## Texto
********

Dentro dessa realidade, estudamos criteriosamente as formas de representação escrita da língua de sinais, nesta pesquisa bibliográfica nos deparamos com a literatura produzida por Marianne Rossi Stumpf, surda Pedagoga Mestre em Informática, que define bem a importância da escrita de sinais conhecida como SignWriting:

Nós surdos precisamos de uma escrita que represente os sinais visuais-espaciais com os quais nos comunicamos, não podemos aprender bem uma escrita que reproduz os sons que não conseguimos ouvir. A escrita de sinais está para nós, surdos, como uma habilidade que pode nos dar muito poder de construção e desenvolvimento de nossa cultura. Pode nos permitir, também, muitas escolhas e participação no mundo civilizado do qual também somos herdeiros, mas do qual até agora temos ficado à margem, sem poder nos apropriar dessa representação. Durante todos os séculos da civilização ocidental, uma escrita própria fez sempre falta para os surdos, sempre dependentes de escrever e ler em outra língua, que não podem compreender bem, vivendo com isso uma grande limitação. (Stumpf, 2003: 63).

********

Registros de dados armazenados
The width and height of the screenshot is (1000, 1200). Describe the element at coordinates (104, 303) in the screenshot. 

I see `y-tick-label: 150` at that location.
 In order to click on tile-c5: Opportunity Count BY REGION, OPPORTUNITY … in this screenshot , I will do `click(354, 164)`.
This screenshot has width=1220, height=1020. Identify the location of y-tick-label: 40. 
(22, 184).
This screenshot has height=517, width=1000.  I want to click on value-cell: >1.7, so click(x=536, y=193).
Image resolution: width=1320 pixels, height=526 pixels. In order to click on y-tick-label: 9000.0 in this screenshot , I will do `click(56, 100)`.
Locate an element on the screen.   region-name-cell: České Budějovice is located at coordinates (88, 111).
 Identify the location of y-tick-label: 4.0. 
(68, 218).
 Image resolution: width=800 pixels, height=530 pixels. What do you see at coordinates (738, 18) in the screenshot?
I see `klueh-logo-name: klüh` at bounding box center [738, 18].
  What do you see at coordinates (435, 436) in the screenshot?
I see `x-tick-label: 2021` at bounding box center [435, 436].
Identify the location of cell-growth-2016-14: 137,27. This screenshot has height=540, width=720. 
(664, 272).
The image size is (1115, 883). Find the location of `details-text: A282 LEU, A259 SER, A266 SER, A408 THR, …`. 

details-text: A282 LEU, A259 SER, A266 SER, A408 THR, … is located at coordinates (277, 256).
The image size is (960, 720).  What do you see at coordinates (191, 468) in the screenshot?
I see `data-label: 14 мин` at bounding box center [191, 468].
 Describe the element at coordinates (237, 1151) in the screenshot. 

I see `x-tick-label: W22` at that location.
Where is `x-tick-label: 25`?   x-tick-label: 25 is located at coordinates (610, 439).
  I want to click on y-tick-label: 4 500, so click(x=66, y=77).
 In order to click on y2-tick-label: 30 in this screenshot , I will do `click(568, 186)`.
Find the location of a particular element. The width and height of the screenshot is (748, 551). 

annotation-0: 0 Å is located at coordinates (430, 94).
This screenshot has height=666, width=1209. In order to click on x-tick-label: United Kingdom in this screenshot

********

Transcreva na íntegra, sem nenhuma alteração, o texto sobre a escrita de sinais.

## Sua solução
Dentro dessa realidade, estudamos criteriosamente as formas de representação escrita da língua de sinais, nesta pesquisa bibliográfica nos deparamos com a literatura produzida por Marianne Rossi Stumpf, surda Pedagoga Mestre em Informática, que define bem a importância da escrita de sinais conhecida como SignWriting:

Nós surdos precisamos de uma escrita que represente os sinais visuais-espaciais com os quais nos comunicamos, não podemos aprender bem uma escrita que reproduz os sons que não conseguimos ouvir. A escrita de sinais está para nós, surdos, como uma habilidade que pode nos dar muito poder de construção e desenvolvimento de nossa cultura. Pode nos permitir, também, muitas escolhas e participação no mundo civilizado do qual também somos herdeiros, mas do qual até agora temos ficado à margem, sem poder nos apropriar dessa representação. Durante todos os séculos da civilização ocidental, uma escrita própria fez sempre falta para os surdos, sempre dependentes de escrever e ler em outra língua, que não podem compreender bem, vivendo com isso uma grande limitação. (Stumpf, 2003: 63).